THE [PETITIONER]: Yes, ma'am.
THE COURT: But what we're going to do right now is we're standing in recess and we're going to get [trial counsel] up here. He's not leaving the courtroom. Stand in recess.
When the court reconvened, trial counsel appeared and told the court that he had spoken to the petitioner and the petitioner's mother and that he had been told that new counsel "was going to be coming by." Trial counsel indicated that he did not oppose the petitioner's hiring new counsel, saying, "It's his decision who he hires." The trial court responded, "Well, it is and it isn't." The trial court observed that new counsel "really doesn't know anything about the case" and that the parties had been prepared to go to trial on the previous setting. The court also observed that it had allowed the petitioner "to leave the courtroom and to return today ready to go into custody" based assurances "that the matter would be resolved on a guilty plea." The court went on:
And if I'm incorrect, let me know. That was what was done. This case is now six years old. [Trial counsel] is the third attorney in this case. He was appointed as were the other attorneys. So this morning [new counsel] comes in and says . . . a large amount of money was brought to him recently, very recently to retain him to try the case.Both trial counsel and the prosecutor agreed with the court's assessment of the status of the case. The prosecutor indicated that, after speaking with new counsel, it was his impression that new counsel did not have "any idea of the posture that this case was in, the age on this case, the amount of work that [trial counsel] has put into this case."
=-=-=-=-=
» **EXERCISE A**
According to the court excerpt, how old is the case?
=-=-=-=-=
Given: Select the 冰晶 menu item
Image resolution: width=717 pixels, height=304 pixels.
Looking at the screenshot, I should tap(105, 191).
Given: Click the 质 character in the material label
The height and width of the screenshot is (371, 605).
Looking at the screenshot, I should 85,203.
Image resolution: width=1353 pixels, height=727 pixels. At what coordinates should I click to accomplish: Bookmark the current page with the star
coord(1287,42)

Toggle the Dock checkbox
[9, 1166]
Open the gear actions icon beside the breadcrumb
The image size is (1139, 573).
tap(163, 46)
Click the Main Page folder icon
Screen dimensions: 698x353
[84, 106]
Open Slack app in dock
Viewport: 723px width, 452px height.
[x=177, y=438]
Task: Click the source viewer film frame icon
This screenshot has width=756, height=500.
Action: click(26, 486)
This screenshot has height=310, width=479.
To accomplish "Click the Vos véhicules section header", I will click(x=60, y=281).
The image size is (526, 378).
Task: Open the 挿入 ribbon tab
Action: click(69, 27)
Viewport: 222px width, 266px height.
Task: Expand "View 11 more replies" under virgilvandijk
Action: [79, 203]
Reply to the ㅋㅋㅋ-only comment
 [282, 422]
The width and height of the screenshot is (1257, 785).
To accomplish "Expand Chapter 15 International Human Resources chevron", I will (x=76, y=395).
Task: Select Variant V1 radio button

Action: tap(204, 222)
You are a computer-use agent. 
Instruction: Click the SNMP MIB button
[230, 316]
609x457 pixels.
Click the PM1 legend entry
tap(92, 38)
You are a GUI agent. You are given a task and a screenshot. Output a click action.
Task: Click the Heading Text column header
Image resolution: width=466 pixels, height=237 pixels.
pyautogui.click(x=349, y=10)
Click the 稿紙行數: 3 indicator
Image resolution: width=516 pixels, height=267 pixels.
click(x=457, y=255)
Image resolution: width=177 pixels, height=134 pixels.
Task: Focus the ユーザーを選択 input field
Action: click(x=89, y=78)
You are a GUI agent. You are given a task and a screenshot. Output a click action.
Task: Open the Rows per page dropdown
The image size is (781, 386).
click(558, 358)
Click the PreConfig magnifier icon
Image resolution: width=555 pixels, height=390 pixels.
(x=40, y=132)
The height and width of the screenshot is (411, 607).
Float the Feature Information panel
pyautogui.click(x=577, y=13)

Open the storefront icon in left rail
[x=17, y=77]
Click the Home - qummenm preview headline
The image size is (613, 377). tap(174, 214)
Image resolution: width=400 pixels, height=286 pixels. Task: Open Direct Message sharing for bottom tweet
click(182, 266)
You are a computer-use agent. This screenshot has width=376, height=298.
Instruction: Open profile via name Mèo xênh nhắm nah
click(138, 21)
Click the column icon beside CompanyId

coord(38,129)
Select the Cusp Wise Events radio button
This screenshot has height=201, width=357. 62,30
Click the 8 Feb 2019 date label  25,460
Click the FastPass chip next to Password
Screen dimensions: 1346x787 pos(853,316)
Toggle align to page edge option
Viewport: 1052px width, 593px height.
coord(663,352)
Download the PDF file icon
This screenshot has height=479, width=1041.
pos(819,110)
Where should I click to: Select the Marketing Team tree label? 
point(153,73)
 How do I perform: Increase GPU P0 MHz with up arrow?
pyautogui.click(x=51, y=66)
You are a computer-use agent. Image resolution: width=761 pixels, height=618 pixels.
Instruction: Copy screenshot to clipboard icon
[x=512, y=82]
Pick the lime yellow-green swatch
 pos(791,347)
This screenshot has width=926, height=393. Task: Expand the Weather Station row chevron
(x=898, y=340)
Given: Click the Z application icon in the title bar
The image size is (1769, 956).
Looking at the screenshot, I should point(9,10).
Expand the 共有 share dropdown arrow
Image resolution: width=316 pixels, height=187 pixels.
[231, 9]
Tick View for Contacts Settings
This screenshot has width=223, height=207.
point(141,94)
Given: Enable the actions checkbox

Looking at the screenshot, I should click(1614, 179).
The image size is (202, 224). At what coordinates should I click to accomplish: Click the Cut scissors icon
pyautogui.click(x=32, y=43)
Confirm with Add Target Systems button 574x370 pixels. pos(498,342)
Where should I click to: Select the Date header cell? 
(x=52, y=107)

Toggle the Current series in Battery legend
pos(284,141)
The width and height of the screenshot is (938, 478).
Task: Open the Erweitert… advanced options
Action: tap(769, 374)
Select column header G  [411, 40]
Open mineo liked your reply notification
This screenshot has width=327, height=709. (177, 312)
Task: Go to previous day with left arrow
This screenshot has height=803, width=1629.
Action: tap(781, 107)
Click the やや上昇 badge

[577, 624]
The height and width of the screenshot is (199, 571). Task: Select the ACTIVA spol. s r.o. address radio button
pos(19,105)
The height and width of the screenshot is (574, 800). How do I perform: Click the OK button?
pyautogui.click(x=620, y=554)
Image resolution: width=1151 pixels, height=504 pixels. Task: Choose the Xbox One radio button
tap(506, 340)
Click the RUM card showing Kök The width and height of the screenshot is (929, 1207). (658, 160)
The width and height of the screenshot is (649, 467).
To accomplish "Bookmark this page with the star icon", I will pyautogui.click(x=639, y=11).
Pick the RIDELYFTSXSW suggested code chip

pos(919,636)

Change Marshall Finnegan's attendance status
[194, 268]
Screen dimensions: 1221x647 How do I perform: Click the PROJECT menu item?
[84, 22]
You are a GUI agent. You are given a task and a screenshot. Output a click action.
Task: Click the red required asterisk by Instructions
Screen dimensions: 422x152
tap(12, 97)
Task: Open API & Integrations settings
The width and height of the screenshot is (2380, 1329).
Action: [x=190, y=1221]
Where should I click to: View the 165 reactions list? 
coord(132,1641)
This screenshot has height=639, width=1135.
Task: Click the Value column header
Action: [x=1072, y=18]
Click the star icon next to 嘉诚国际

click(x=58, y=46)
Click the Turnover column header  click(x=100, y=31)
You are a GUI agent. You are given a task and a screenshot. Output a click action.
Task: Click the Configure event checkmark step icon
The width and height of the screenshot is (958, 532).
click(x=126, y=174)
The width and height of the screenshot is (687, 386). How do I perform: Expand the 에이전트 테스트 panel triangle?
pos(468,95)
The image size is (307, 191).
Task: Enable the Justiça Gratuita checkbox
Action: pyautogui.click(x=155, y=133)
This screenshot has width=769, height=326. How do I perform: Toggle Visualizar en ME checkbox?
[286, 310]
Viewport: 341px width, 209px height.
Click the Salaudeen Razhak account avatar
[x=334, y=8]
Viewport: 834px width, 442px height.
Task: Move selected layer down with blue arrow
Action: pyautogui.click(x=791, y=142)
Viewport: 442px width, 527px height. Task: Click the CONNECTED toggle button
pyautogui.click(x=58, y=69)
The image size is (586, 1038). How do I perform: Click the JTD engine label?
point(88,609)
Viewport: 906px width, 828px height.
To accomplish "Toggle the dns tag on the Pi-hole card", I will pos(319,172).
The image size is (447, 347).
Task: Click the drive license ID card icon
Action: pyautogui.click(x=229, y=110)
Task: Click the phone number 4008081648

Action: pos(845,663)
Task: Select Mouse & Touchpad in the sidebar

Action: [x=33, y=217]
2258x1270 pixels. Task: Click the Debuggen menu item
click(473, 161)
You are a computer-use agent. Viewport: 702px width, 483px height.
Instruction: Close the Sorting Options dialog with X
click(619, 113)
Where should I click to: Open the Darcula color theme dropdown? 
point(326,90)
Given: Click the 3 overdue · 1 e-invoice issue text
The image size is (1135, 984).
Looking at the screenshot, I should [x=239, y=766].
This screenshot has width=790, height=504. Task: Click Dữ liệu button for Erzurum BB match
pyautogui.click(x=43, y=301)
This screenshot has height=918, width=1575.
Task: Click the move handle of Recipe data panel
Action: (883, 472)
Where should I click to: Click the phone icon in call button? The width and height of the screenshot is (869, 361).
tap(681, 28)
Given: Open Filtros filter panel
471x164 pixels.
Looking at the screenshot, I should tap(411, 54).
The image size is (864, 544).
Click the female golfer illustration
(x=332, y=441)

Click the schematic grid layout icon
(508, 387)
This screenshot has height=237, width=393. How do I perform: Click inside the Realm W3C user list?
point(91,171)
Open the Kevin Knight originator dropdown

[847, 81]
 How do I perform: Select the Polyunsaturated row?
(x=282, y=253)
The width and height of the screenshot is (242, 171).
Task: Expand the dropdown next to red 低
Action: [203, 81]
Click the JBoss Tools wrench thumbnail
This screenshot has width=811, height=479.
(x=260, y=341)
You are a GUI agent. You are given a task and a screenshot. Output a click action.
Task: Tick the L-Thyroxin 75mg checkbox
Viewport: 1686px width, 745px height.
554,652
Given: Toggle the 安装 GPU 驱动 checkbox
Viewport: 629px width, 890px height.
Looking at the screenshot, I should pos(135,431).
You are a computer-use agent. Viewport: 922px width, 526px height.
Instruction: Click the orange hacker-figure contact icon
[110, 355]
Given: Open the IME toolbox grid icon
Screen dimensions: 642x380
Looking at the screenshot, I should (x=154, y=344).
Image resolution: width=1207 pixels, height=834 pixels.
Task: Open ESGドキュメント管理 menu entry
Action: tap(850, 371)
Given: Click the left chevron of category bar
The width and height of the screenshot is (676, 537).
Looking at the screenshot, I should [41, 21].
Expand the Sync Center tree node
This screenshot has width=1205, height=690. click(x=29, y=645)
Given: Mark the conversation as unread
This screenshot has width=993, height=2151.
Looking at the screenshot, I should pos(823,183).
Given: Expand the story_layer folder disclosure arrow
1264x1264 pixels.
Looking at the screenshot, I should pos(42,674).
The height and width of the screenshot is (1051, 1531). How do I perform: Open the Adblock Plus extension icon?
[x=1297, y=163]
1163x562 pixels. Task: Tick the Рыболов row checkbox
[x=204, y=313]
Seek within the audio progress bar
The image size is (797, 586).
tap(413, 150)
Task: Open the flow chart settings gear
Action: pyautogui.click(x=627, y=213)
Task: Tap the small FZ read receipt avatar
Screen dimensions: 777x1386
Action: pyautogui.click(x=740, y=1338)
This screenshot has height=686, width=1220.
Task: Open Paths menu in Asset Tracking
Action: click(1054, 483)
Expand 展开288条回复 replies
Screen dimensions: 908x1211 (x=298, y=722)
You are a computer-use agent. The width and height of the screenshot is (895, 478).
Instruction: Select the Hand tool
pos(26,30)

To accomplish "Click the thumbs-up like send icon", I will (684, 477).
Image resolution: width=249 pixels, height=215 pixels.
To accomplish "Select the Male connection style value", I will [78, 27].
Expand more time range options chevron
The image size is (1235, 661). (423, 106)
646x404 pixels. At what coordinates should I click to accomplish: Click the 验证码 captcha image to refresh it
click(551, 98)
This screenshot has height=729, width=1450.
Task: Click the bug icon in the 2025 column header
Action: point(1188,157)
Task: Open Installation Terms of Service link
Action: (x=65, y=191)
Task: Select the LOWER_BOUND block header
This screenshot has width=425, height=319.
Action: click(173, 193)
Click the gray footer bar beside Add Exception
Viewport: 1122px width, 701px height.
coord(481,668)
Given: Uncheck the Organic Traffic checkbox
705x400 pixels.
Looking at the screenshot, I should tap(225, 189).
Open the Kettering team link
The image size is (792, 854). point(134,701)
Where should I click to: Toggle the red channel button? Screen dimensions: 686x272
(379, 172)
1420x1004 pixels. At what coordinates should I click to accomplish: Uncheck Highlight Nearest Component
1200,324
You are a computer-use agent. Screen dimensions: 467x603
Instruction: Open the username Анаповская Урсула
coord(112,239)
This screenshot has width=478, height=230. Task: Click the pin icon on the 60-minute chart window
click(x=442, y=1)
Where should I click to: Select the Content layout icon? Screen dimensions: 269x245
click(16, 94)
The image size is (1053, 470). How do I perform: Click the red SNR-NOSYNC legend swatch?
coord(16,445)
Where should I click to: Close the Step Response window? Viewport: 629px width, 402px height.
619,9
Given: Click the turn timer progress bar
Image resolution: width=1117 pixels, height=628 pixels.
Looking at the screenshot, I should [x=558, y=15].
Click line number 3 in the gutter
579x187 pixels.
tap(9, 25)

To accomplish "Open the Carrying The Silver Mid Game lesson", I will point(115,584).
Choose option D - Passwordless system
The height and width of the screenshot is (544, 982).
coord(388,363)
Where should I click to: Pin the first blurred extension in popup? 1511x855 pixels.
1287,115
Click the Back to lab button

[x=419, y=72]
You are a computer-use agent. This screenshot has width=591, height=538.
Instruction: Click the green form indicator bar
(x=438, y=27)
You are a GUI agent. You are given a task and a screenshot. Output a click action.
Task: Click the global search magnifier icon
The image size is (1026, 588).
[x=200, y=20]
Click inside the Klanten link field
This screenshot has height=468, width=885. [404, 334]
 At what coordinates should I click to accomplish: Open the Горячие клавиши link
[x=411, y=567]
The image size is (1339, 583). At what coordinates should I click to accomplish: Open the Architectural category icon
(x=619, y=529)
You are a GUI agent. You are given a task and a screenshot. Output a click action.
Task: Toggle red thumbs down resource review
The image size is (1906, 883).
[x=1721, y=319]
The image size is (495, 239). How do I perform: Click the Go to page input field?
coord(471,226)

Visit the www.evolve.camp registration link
=-=-=-=-=
» **EXERCISE B**
In the entries, retype the lines starting with the line containing "Expand more time range options chevron" and going on through the line containing "The image size is (792, 854). point(134,701)".

» **EXERCISE OUTPUT A**
Six years old.

» **EXERCISE OUTPUT B**
Expand more time range options chevron
The image size is (1235, 661). (423, 106)
646x404 pixels. At what coordinates should I click to accomplish: Click the 验证码 captcha image to refresh it
click(551, 98)
This screenshot has height=729, width=1450.
Task: Click the bug icon in the 2025 column header
Action: point(1188,157)
Task: Open Installation Terms of Service link
Action: (x=65, y=191)
Task: Select the LOWER_BOUND block header
This screenshot has width=425, height=319.
Action: click(173, 193)
Click the gray footer bar beside Add Exception
Viewport: 1122px width, 701px height.
coord(481,668)
Given: Uncheck the Organic Traffic checkbox
705x400 pixels.
Looking at the screenshot, I should tap(225, 189).
Open the Kettering team link
The image size is (792, 854). point(134,701)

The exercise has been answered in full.